FRANÇOIS HOLLANDE, President of France, said that immense progress had been made since the establishment of the United Nations.  However the world still experienced tragedies, dramas and wars.  There were hundreds of thousands of refugees, terrorism from which no country was safe and conflicts that had been unresolved for years and which could disintegrate at any moment.  Enumerating many natural disasters caused by climate change, he said the upcoming Climate Change Conference in Paris must answer the question:  “Is humankind capable of deciding to preserve life on the planet?”  Otherwise, it would be too late.  He noted some progress, singling out recent commitments made by the United States and China.

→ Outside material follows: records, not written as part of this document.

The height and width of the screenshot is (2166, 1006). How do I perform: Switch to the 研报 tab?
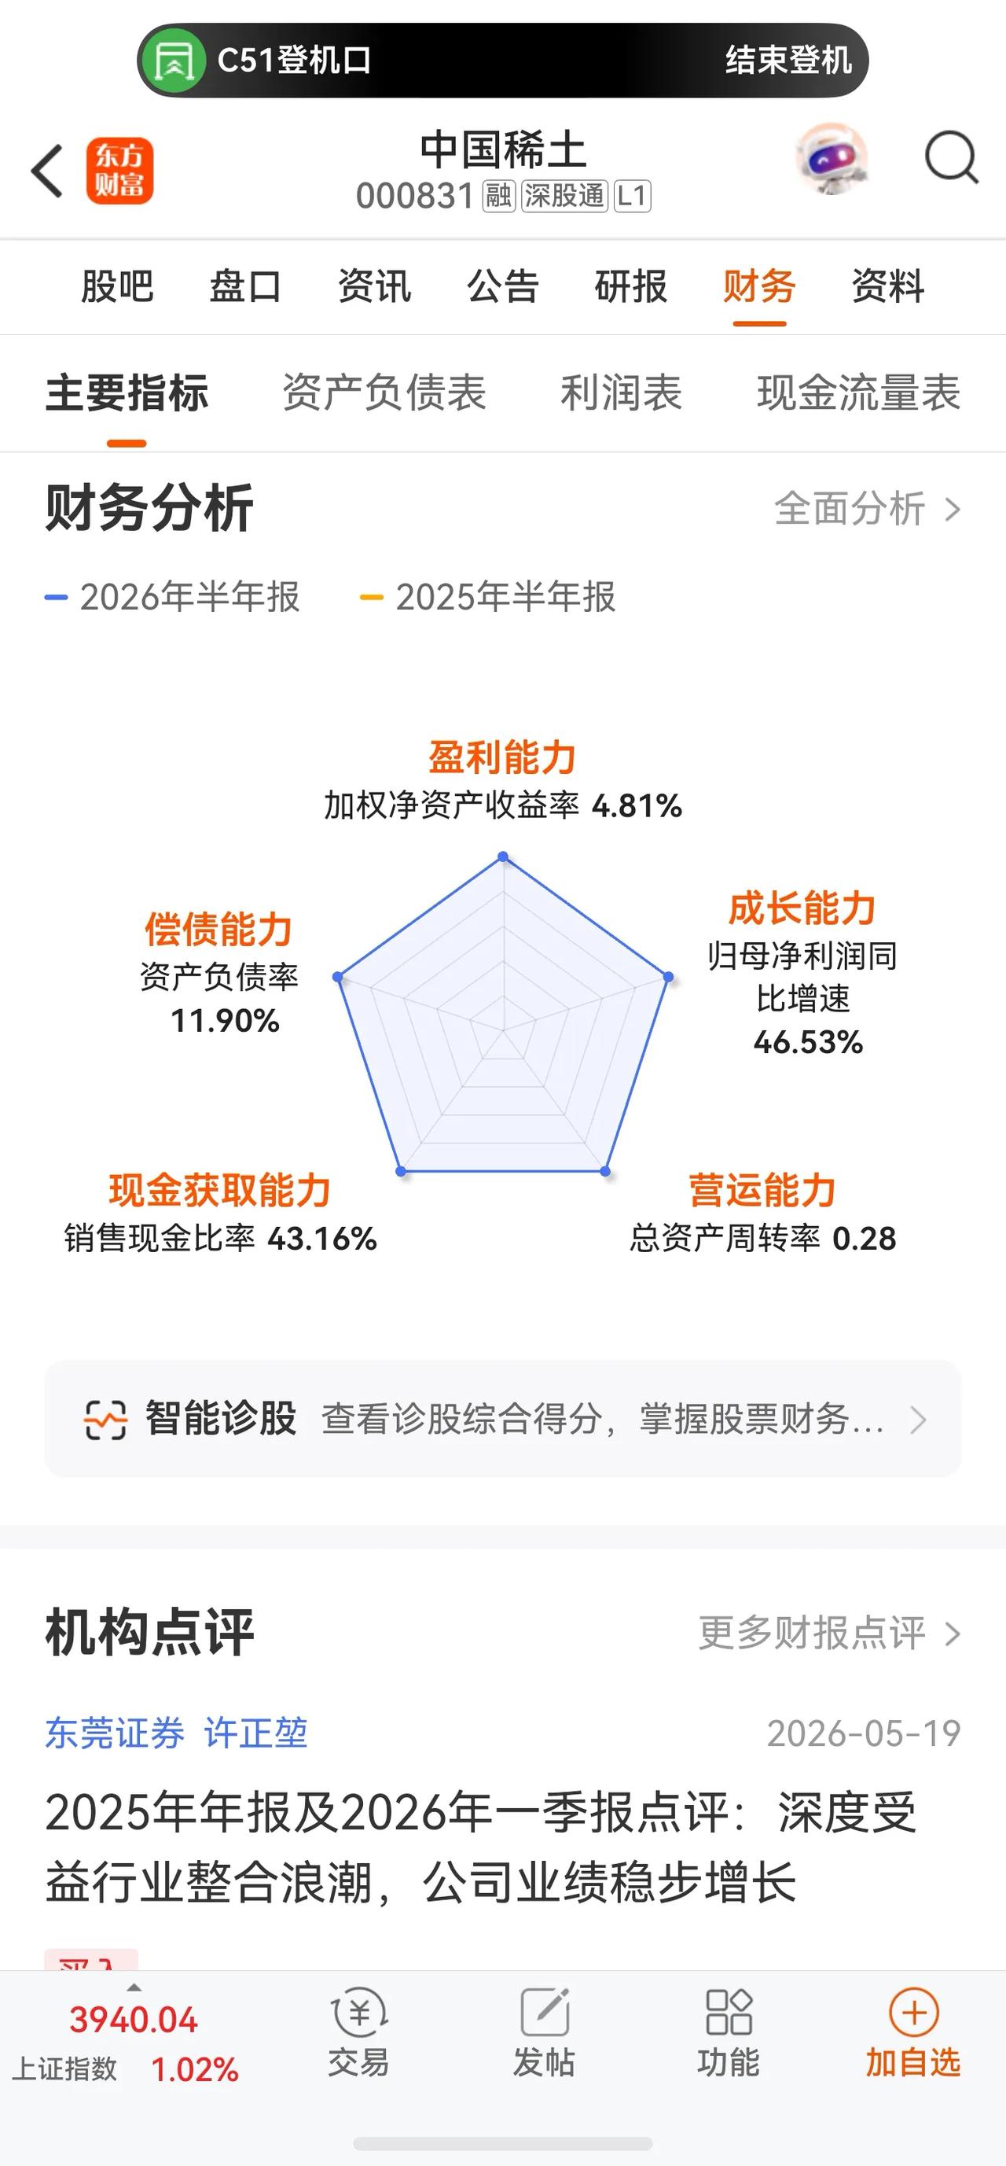pos(630,286)
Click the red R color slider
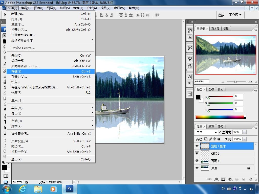Image resolution: width=259 pixels, height=194 pixels. 220,96
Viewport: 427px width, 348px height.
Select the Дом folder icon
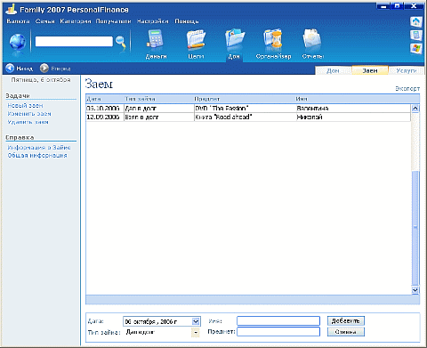234,39
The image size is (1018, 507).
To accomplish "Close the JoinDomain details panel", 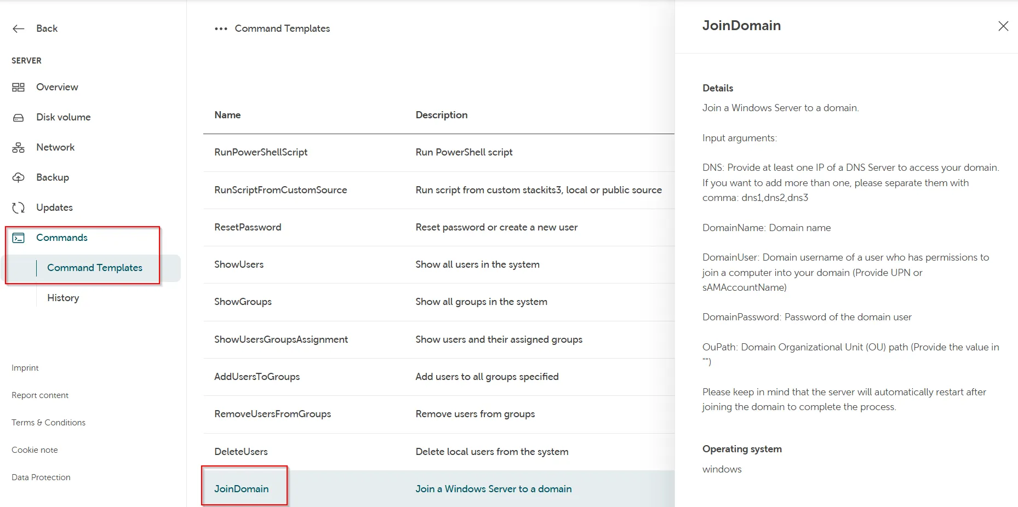I will tap(1003, 26).
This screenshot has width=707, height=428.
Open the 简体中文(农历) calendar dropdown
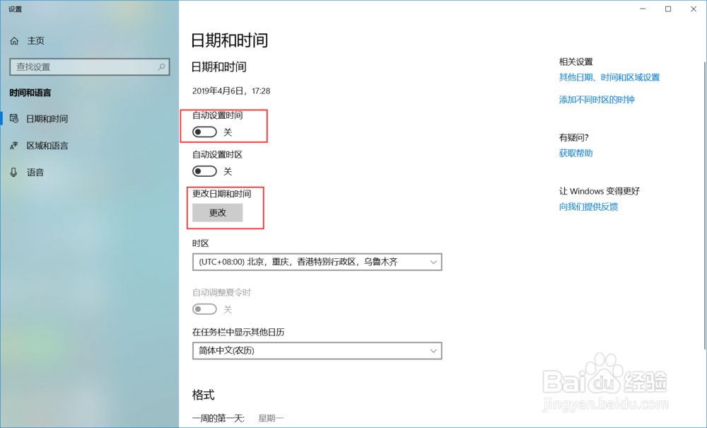click(317, 351)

He favoured a global climate agreement, differentiating the responsibilities of each country.  There were three conditions for success in Paris:  every country must make commitments on emission reductions; a review mechanism must be established which allowed for revisions every five years; and developed countries should fulfil their commitments to developing countries by ensuring $100 billion in support.  France would increase its annual funding for climate from €3 billion to €5 billion to be disbursed, not as loans, but as grants.  If a universal agreement emerged with funding and new technology for the future, it could be said that “we rose to the challenge of the future”.

Turning to the situation in Syria, he laid the blame for the conflict on Bashar al-Assad, a dictator who bombed his own people.  Over the course of three years, an enormous number of refugees had fled the Assad regime.  The current Syrian refugee crisis stemmed from the actions of the current regime as well as those of terrorists.  A broad coalition was needed to resolve the issue through diplomacy, based on the Geneva II Conference, with a transitional government that included all opposition groups, he said, but excluded Bashar al-Assad, as he was the cause of the conflict.

With 80 per cent of Syrian refugees fleeing to other countries of the global South, it was the poor and most vulnerable who were hosting the poor and most vulnerable, he said.  The right of asylum united European countries, which should do more.  UNHCR and the WFP must be provided the means to ensure the necessary support, and refugees must be allowed to work in their host countries.  France was contributing €100 million to the WFP for refugees in countries neighbouring Syria.  In closing, he said:  “We have to make sure that our future is worthy of what the founding fathers imagined.”  He expressed support for expanding the Security Council and for limiting the use of the veto when dealing with cases of mass atrocity.  France had made that commitment for itself.  The right to veto was not intended as a right to block.  What was needed was the ability to act.